Week 4 Exercise B: Similarity

Figure 1. Visualisation of the 6 trajectories.

Before visualising your results think about the following: Which two trajectories to you percieve to be most similar, which are most dissimilar?

Concerning space, trajectory 1, 2, 3, and 6 will be more similar. Concerning time, trajectories 1 and 6 will be closest.

Now visualise the results from the computed similarity measures. Which measure reflects your own intuition the closest?

# numeric datetime column
data_ped$DatetimeNum <- as.numeric(as.POSIXct(data_ped$DatetimeUTC,
                                              format="%Y-%m-%d %H:%M:%S", tz="UTC"))
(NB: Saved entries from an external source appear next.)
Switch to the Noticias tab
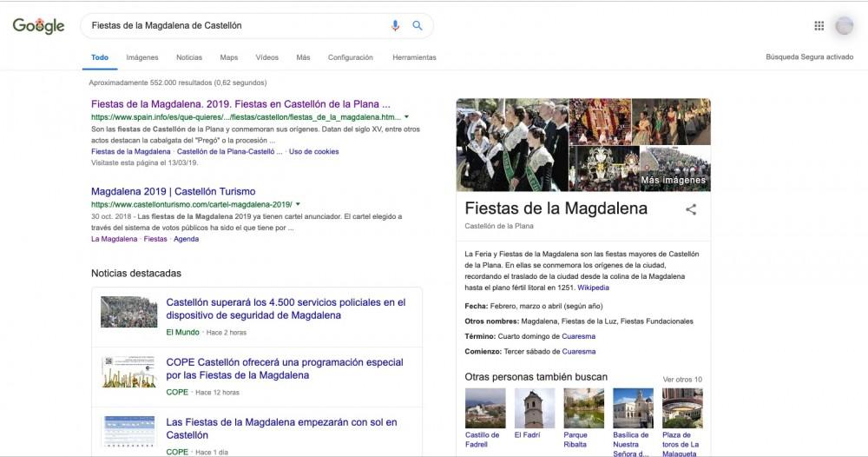Viewport: 868px width, 457px height. point(189,58)
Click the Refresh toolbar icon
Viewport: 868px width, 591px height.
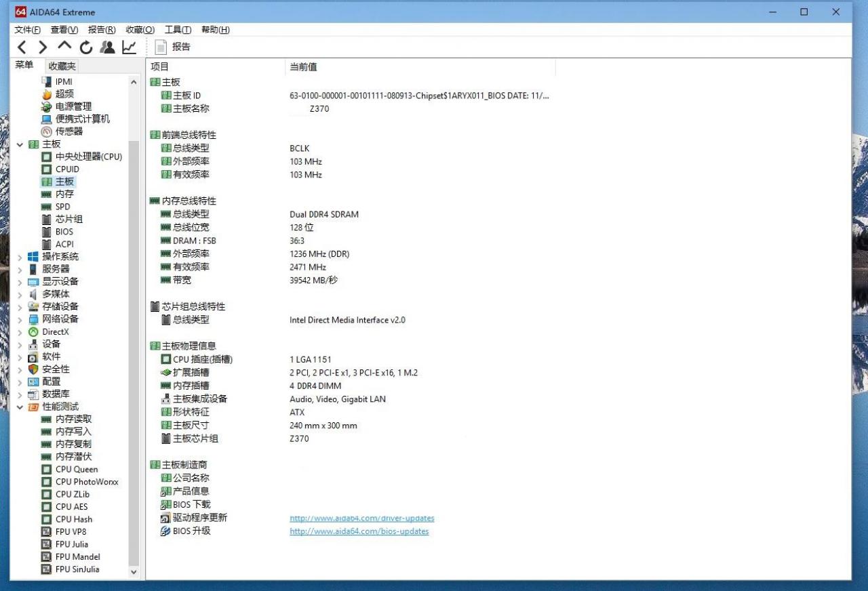(x=85, y=47)
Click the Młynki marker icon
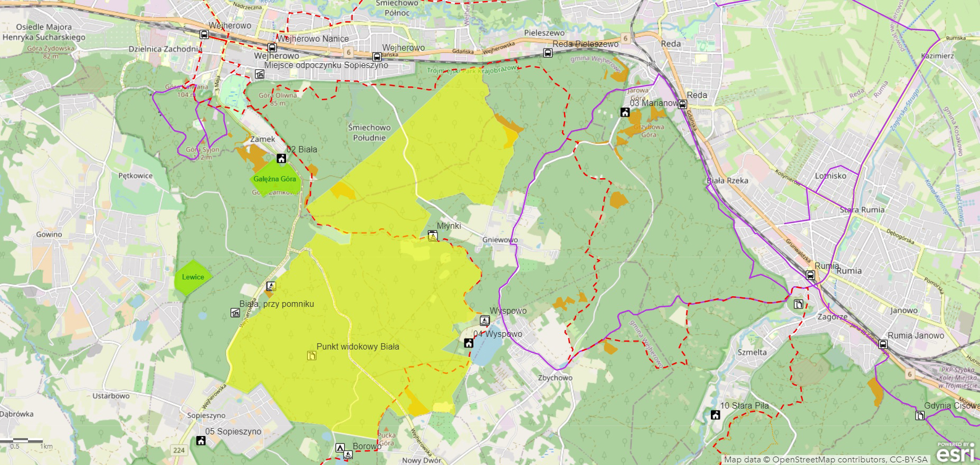980x465 pixels. [x=433, y=236]
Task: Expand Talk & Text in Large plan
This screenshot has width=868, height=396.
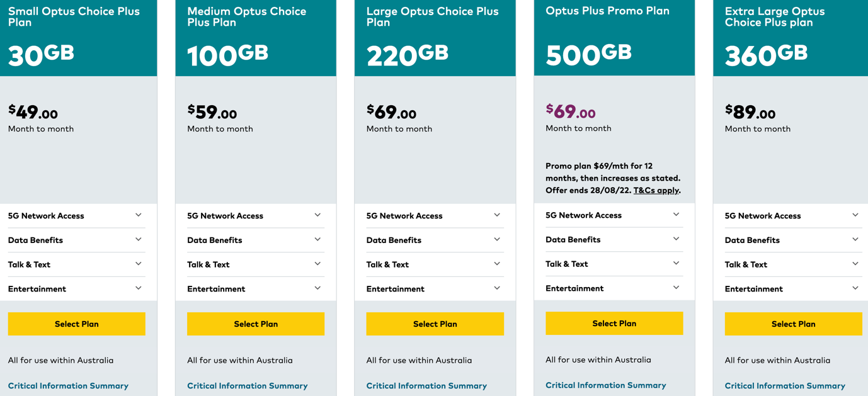Action: (435, 264)
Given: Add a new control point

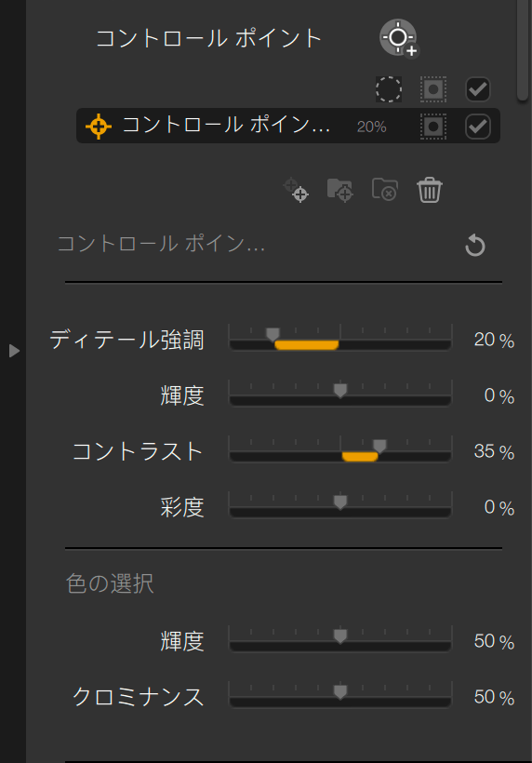Looking at the screenshot, I should pos(399,38).
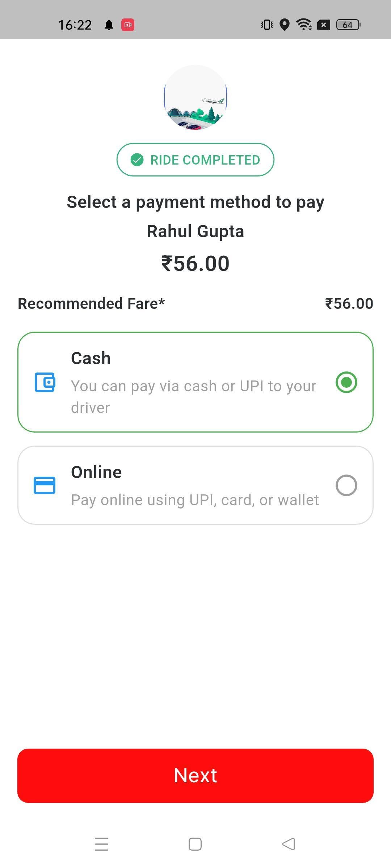The height and width of the screenshot is (868, 391).
Task: Choose the Cash payment card title
Action: 91,358
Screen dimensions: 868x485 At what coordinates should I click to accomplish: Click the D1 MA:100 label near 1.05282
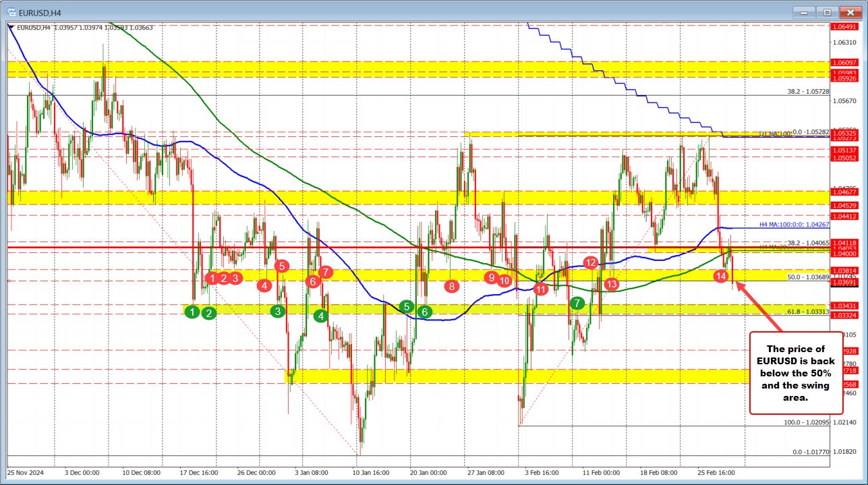click(776, 133)
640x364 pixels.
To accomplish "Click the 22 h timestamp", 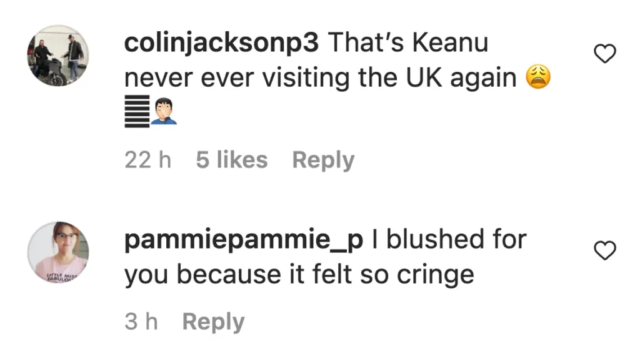I will point(148,160).
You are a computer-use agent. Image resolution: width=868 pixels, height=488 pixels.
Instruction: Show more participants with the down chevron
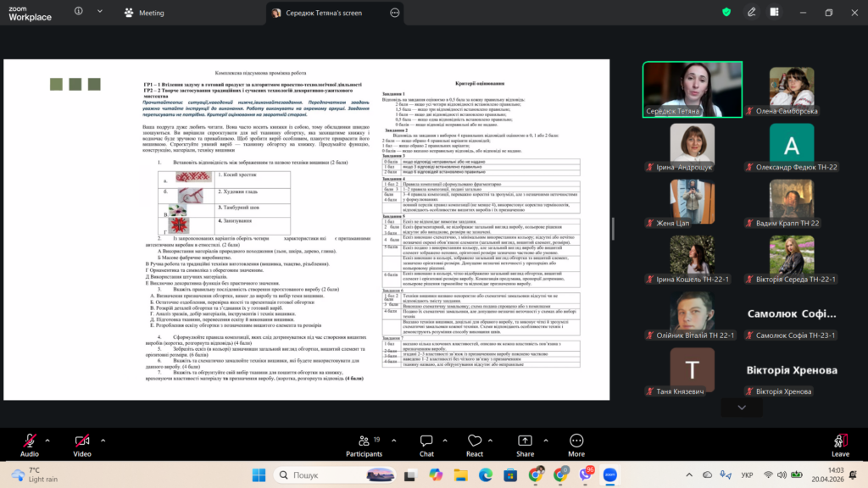(x=742, y=408)
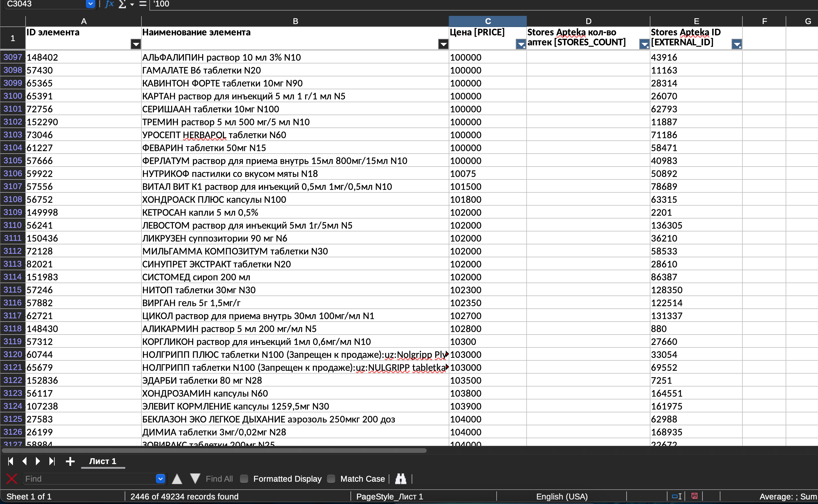Open ID элемента column filter dropdown
The height and width of the screenshot is (504, 818).
click(136, 44)
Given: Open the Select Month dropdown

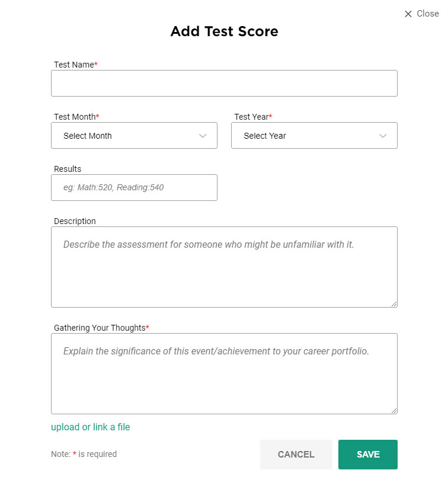Looking at the screenshot, I should coord(134,135).

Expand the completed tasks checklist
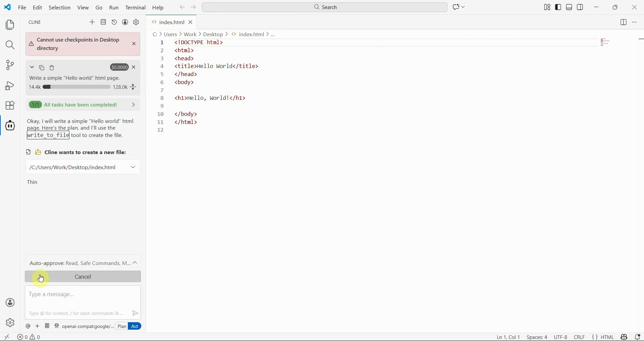[x=133, y=105]
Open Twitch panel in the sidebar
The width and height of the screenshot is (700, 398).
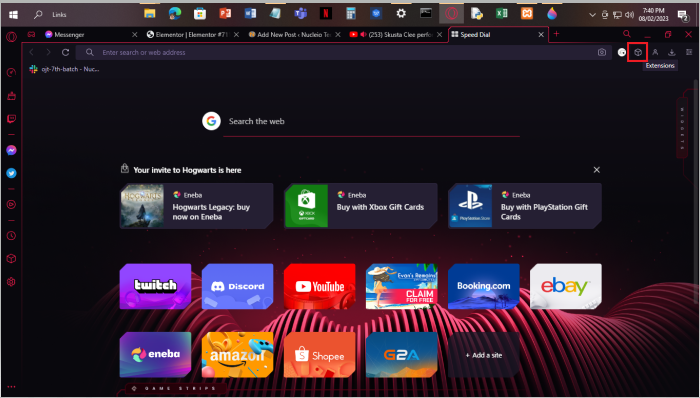click(12, 119)
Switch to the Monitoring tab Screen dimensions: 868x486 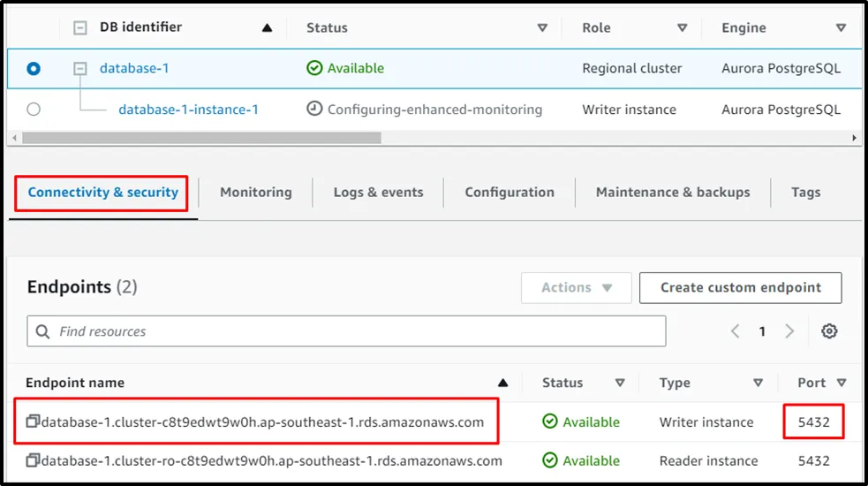click(x=255, y=193)
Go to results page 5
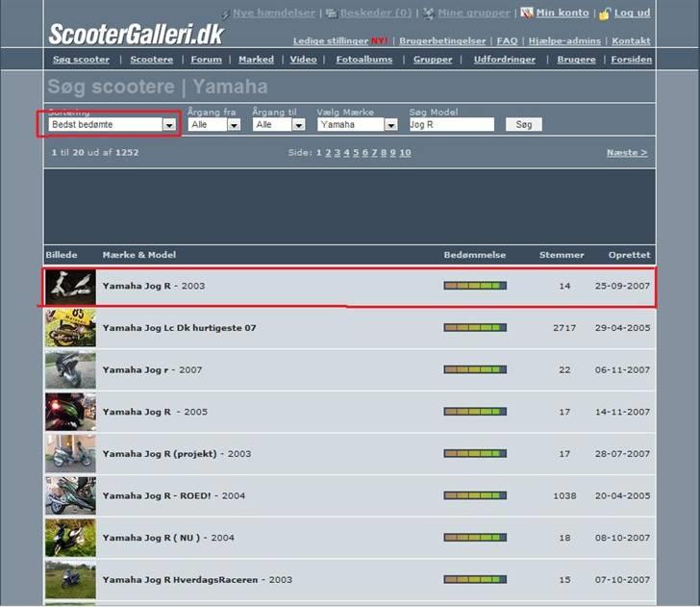The height and width of the screenshot is (607, 700). 356,153
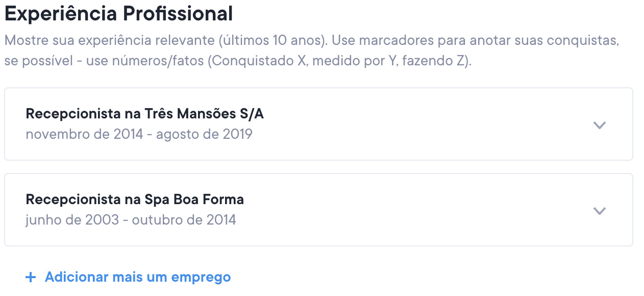This screenshot has height=296, width=644.
Task: Click 'agosto de 2019' end date text
Action: (204, 134)
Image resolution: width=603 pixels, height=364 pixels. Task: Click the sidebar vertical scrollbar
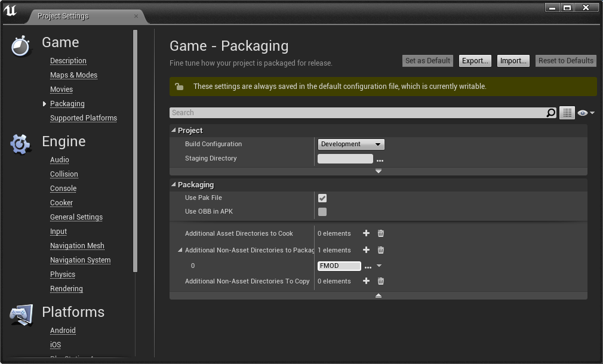tap(135, 151)
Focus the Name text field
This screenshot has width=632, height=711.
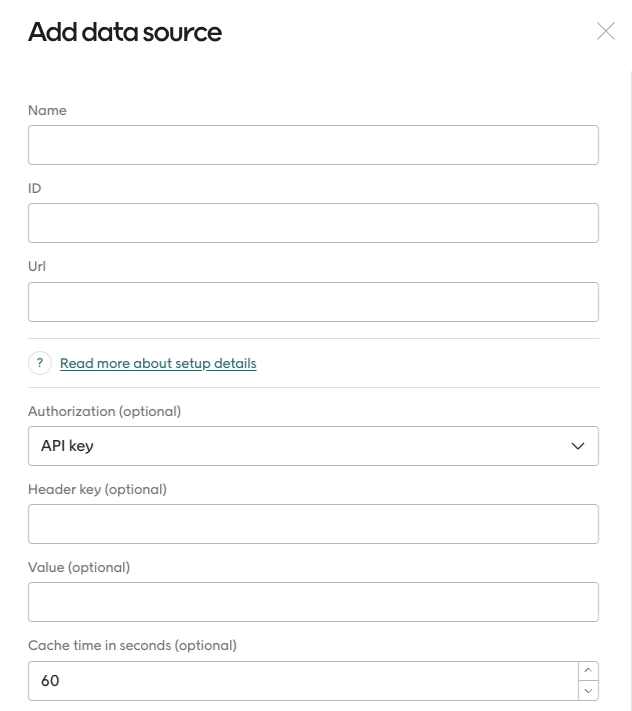313,145
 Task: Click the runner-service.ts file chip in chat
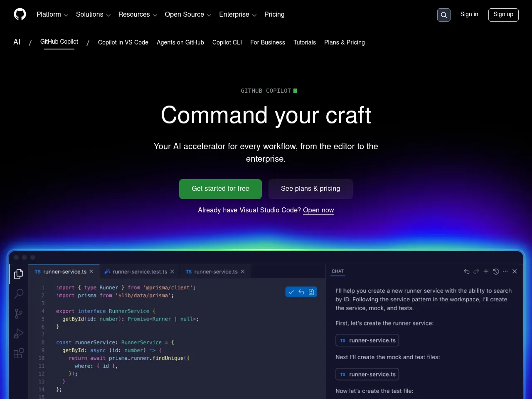click(367, 340)
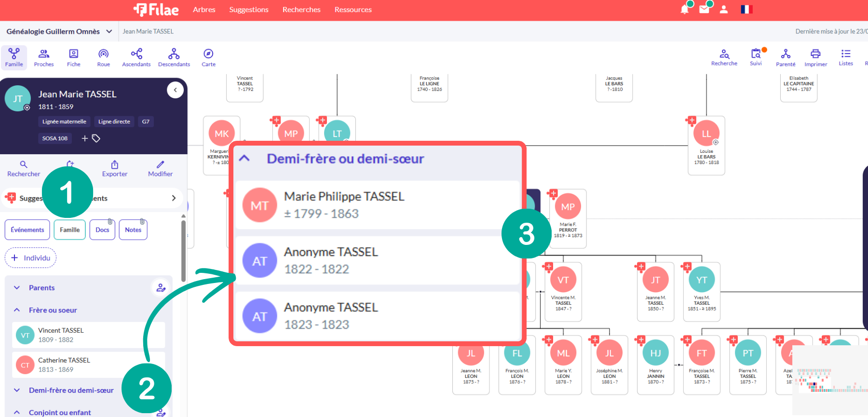Expand Demi-frère ou demi-sœur in the sidebar
Image resolution: width=868 pixels, height=417 pixels.
[x=17, y=390]
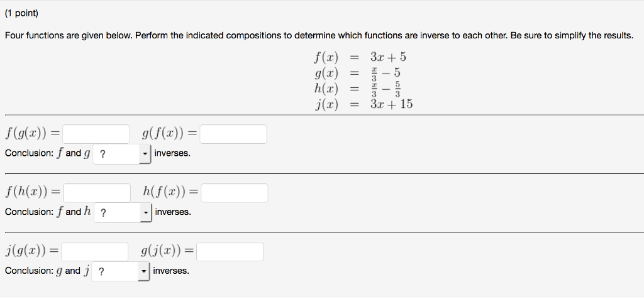
Task: Click the g(f(x)) answer input box
Action: (x=233, y=134)
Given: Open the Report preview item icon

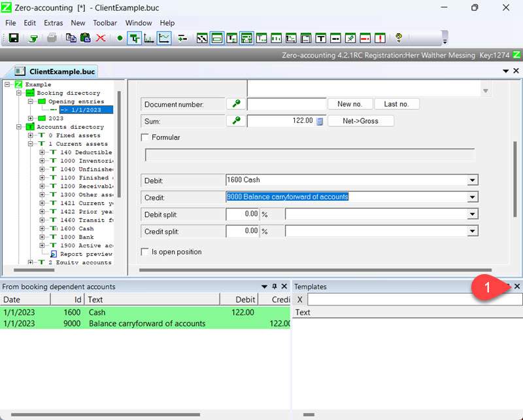Looking at the screenshot, I should click(54, 254).
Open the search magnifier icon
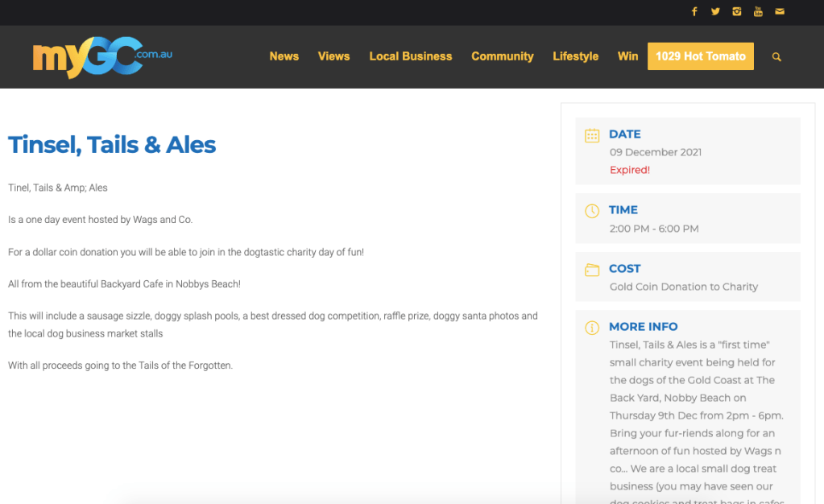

# split the data into individual trajectories and create list containing the data
# of the individual trajectories as matrices
trajectories <- lapply(split(data_ped[, c("E", "N", "DatetimeNum")],
                             data_ped$TrajID), as.matrix)

Calculate DTW

DTW <- numeric(5)

# Compute DTW distances between trajectory "1" and trajectories "2" to "6"
for (i in 2:6) {
  DTW[i-1] <- dtw(trajectories[["1"]], trajectories[[as.character(i)]])$distance
}

Calculate Fréchet Distance

FréchetDistance <- numeric(5)

# Compute FDs between trajectory "1" and trajectories "2" to "6"
for (i in 2:6) {
  FréchetDistance[i-1] <- Frechet(trajectories[["1"]], trajectories[[as.character(i)]])
}

Calculate Edit Distance

EditDistance <- numeric(5)

# Compute ED between trajectory "1" and trajectories "2" to "6"
for (i in 2:6) {
  EditDistance[i-1] <- EditDist(trajectories[["1"]], trajectories[[as.character(i)]],
                                pointDistance=2)
}

Calculate LCSS

# LCSS <- numeric(5)
# 
# Compute LCSS between trajectory "1" and trajectories "2" to "6"
# for (i in 2:6) {
#   LCSS[i-1] <- LCSS(trajectories[["1"]], trajectories[[as.character(i)]], errorMarg=20,
#                     returnTrans = FALSE)
# }

Combine to data frame.

# df <- as.data.frame(cbind(DTW, FréchetDistance, EditDistance, LCSS,
#                           "comparison"=seq(2,6)))
# 
# df_long <- melt(df, variable.name="method", id="comparison")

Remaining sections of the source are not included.